● 課題内容 1
AIエージェント発表の文章のうち、「株式会社Helpfeel(所」から「ルな戦略を推進する方針です。」までを、その両端も含めて一字一句違えずに書き写してください。
● 課題内容 2
AIエージェント発表の文章に基づき、次の問いに答えてください。
(a) 株式会社Helpfeelの所在地はどこですか。
(b) 自律型AIエージェントのリリースはいつ予定されていますか。
(c) 業務代替を期待されるAIエージェントのニーズは、特にどのような状況下で高まっていますか。
● 課題内容 3
AIエージェント発表の文章を、最後の文に続く部分から書き進めてください。

● 本文
'''

株式会社Helpfeel(所在地:京都府京都市、代表取締役/CEO:洛西 一周)が、企業内部の情報を横断的に解釈し、意思決定を支援する「自律型AIエージェント」のリリースを2025年内に予定していると発表しました。このAIエージェントは、エンタープライズ企業の複雑な業務に対し、知識を基にした分析と提案を行い、業務の効率化を図ります。迅速な意思決定を促進し、生産性の向上に寄与することが期待されています。今後は、海外市場にも注力するグローバルな戦略を推進する方針です。
※1:AIエージェントとは、事前に設定された目標に対し、自律的に実行計画を構築し、遂行して目標を達成するソフトウェアプログラムを指します。
この記事の目次
開発の背景〜AIの役割の変化:情報の「発見」から「活用」へ
日本経済の停滞を背景に、多くの企業が生産性向上を目的にAI技術の導入を模索しています。特に人手不足の状況下で、業務代替を期待されるAIエージェントのニーズが高まっていますが、業務の変革に結びつく具体的な活用事例は少ないのが現状です。

'''

● 提供資料
'''

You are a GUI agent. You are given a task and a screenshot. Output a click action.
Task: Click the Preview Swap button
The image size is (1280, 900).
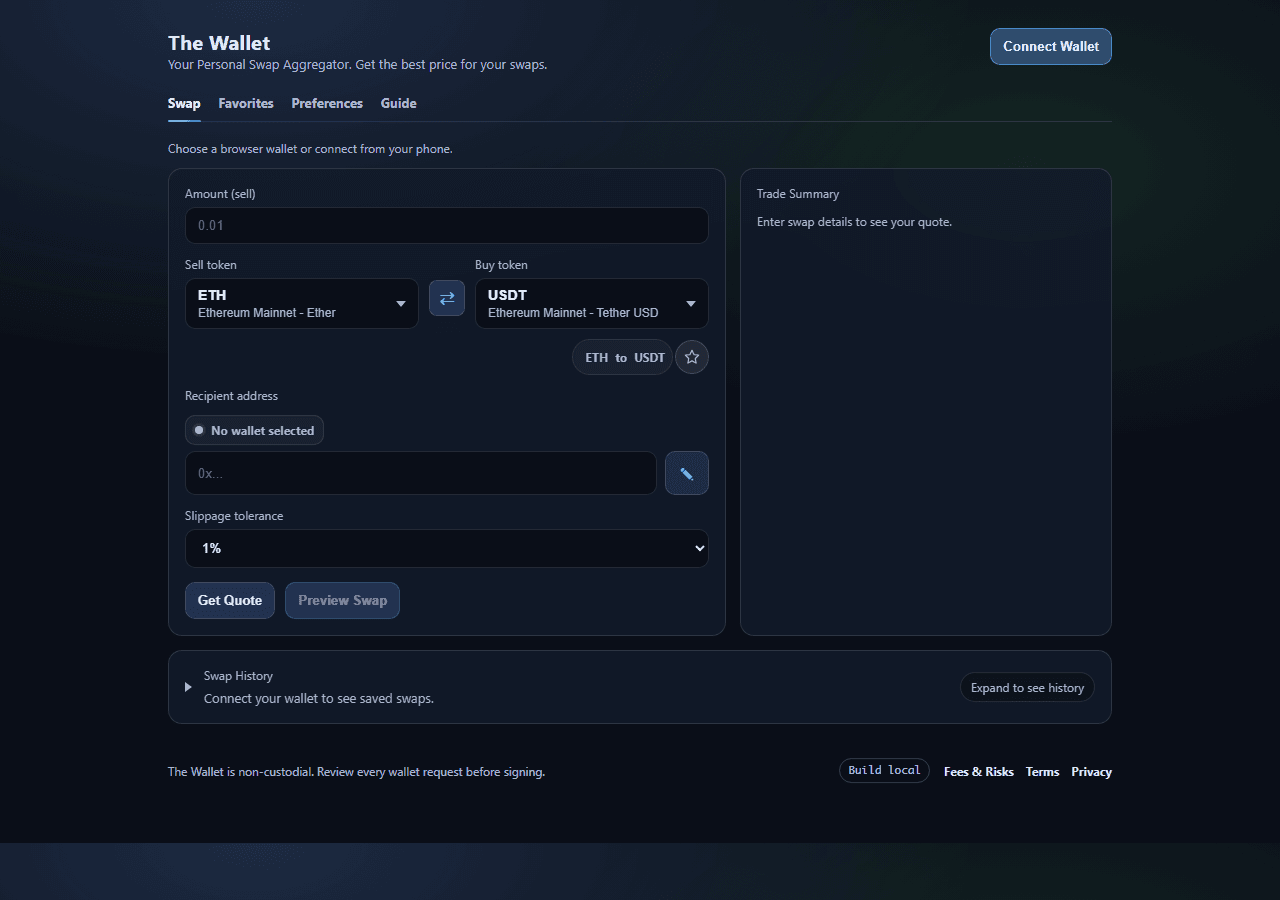342,600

'''

● 解答 1
株式会社Helpfeel(所在地:京都府京都市、代表取締役/CEO:洛西 一周)が、企業内部の情報を横断的に解釈し、意思決定を支援する「自律型AIエージェント」のリリースを2025年内に予定していると発表しました。このAIエージェントは、エンタープライズ企業の複雑な業務に対し、知識を基にした分析と提案を行い、業務の効率化を図ります。迅速な意思決定を促進し、生産性の向上に寄与することが期待されています。今後は、海外市場にも注力するグローバルな戦略を推進する方針です。

● 解答 2
(a) 京都府京都市
(b) 2025年内
(c) 人手不足の状況下

● 解答 3
同社には、iPhoneの日本語フリック入力システムの開発に貢献した技術者や、自然言語処理(NLP)の専門家が多く在籍。これらの強力な技術基盤を生かして独自の検索エンジンを開発し、検索型AI-FAQ「Helpfeel(ヘルプフィール)」をはじめとしたITサービスを展開しています。最近では、AI技術を組み合わせた検索エンジンにより、大企業の膨大な情報を効率的に検索できる支援を行っています。
こうした背景を踏まえ、同社は企業の知識活用をさらに進めるため、「発見」した情報や知識を「分析・活用」するAIエージェントの開発に注力しています。

AIエージェントがエンタープライズ企業の知識活用を促進し、社員の創造性を拡張
企業内部には、規定や製品情報などの確定的な情報のみならず、マニュアル、ナレッジベース、社内Wiki、FAQ、議事録、対応記録などの流動的な情報が豊富に存在します。
通常、複雑な業務に対しては、まず必要なタスクを整理し、順番に社内情報や公開情報を参照し、データを抽出・整理し、比較・分析を経て、最終的に意思決定を行う段階的なプロセスが必要です。
現在開発中のAIエージェントは、目的を明確化することで、情報を信頼性や文脈を考慮して整理・分析し、意思決定のための推論や提案を行います。このAIエージェントがタスクの分解や分析・考察を自動化することで、社内の情報が最大限に活用され、社員は迅速かつ的確な判断が可能になります。これによって、企業内部に蓄積された情報が効率的に活用され、社員はより創造的で付加価値の高い業務に集中できるようになります。
同社は、AIを人間の仕事を奪うものではなく、思考や創造性を拡張するパートナーと位置づけています。今後も未来の創造性をサポートするAIを社会に実装し、人間の可能性を最大限に引き出すことを目指します。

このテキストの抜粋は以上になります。